Konservasi dan augmentasi musuh alami dilakukan untuk menurunkan populasi
Sexava spp.. Di Indonesia (Ambon dan Bangkurung), telah ditemukan serangga
trichogrammatid (Doirania leefmansia Wat.) yang berpotensi sebagai parasitoid telur
Sexava spp. Di Ambon dan Halmahera, ditemukan Tertrastichus dubius Wat. sebagai
parasitoid telur Sexava spp.
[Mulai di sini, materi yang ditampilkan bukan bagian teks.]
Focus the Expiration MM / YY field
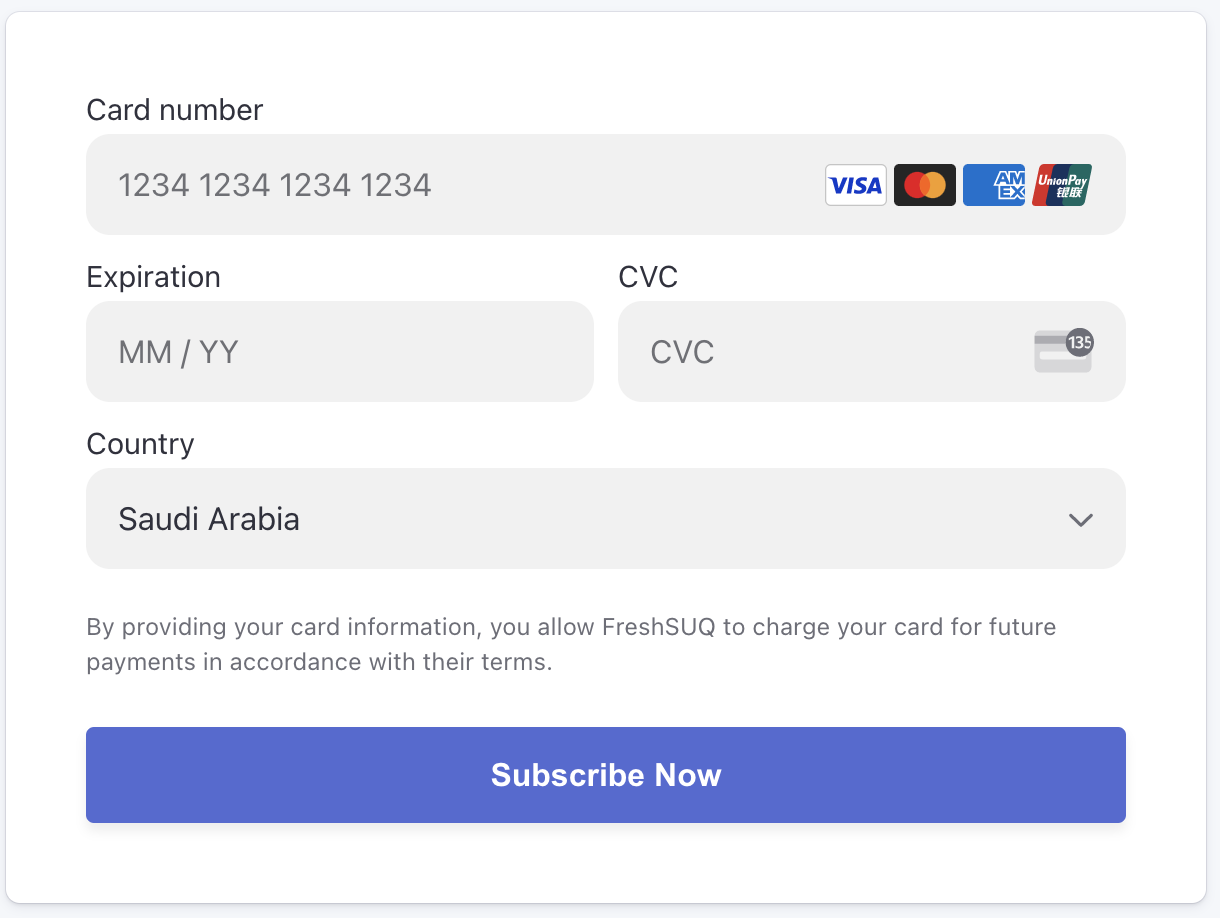click(340, 352)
Prosapegus atrellus Dodd., ditemukan di Irian dekat
dengan Sarmi-Bonggo mampu memarasit telur Sexava spp. yang diletakkan ditanah
hingga 60%. Predator Sexava spp. antara lain: semut rang-rang (Oecophylla
smaragdina), laba-laba, burung dan katak hijau. Pemanfaatan jamur entomopatogen
seperti Verticillium sp. yang telah diaplikasikan di Maluku Utara memiliki rata-rata daya
infeksi sebesar 10,92%. Jamur entomopatogen lain yang mampu menginfeksi Sexava
spp. adalah Metarrhizium anisopliae (Darwis, 2006: Kalshoven, 1981).
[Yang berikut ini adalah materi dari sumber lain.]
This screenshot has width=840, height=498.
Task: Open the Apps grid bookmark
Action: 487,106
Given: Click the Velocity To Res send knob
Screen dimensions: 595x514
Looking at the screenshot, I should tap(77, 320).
Pengamatan rutin perlu dilakukan untuk mengetahui jumlah populasi Sexava
spp., besar kerusakan dan kerugian akibat Sexava spp. Hal tersebut sebaiknya
dilakukan oleh petani sebagai pemilik kebun sekaligus sebagai pengelola lahan agar
langsung dapat memberikan keputusan adanya tindakan pengendalian lebih lanjut
atau tidak. Masalah yang amat penting dalam PHT adalah dalam menetapkan saat
pengendalian dengan menggunakan pestisida. Pengendalian dengan menggunakan
insektisida secara berjadwal agar sangat dihindari. Aplikasi insektisida harus ditetap-
kan dengan pedoman ”bila perlu”. Perlakuan hanya didasarkan pada bilamana
diperlukan dan tepat waktu. Penggunaan pestisida yang lebih efisien dapat dihasilkan
melalui penetapan waktu aplikasi yang hati-hati yang didasarkan pada perbaikan teknik
monitoring populasi OPT dan perkembangan tanaman (Mudjiono, 2006).
Daftar Pustaka
Anonim. 2007. Teknologi Baru Pengendalian Hama Sexava dengan Perangkap Tipe Balitka MLA. Available at: http://www.balitka.litbang.go.id. diakses 15 Februari 2012.
Anonim. 2012. Belalang. Available at: http://www.id.wikipedia.org/wiki/belalang/.
diakses 15 Februari 2012. Anonim. 2012. Sexava Serang Kelapa Halmahera Utara. Available at:
http://cetak.kompas.com/read/2012/01/19/02485992/hama.belalang.serang.ratusan.hektar.kelapa. diaskes 15 Februari 2012.
Darwis, M. 2006. Upaya Pengendalian Hama Sexava spp. Secara Terpadu. Perspektif
Vol.5 no.2, Desember 2006. Balai Penelitian Tanaman Obat dan Aromatik. Bogor.
Kalshoven, L.G.E. 1981. Pest Of Crops In Indonesia. PT. Ichtiar Baru-Van Hoeve.
Jakarta. pp.58-62. Mudjiono, G. 2006. Penerapan PHT Dalam Pertanian. Makalah. Fakultas Pertanian
Universitas Brawijaya Malang. Sitepu, D.,A. kardinan dan A. Asman.1997. Hasil Penelitian Dan Peluang Penggunaan
Pestisida Nabati. Seminar Eveluasi Dan Pemantapan Program PHT Tanaman Perkebunan. Puslitbang Tanaman Industri, Bogor 23-24 April 1997.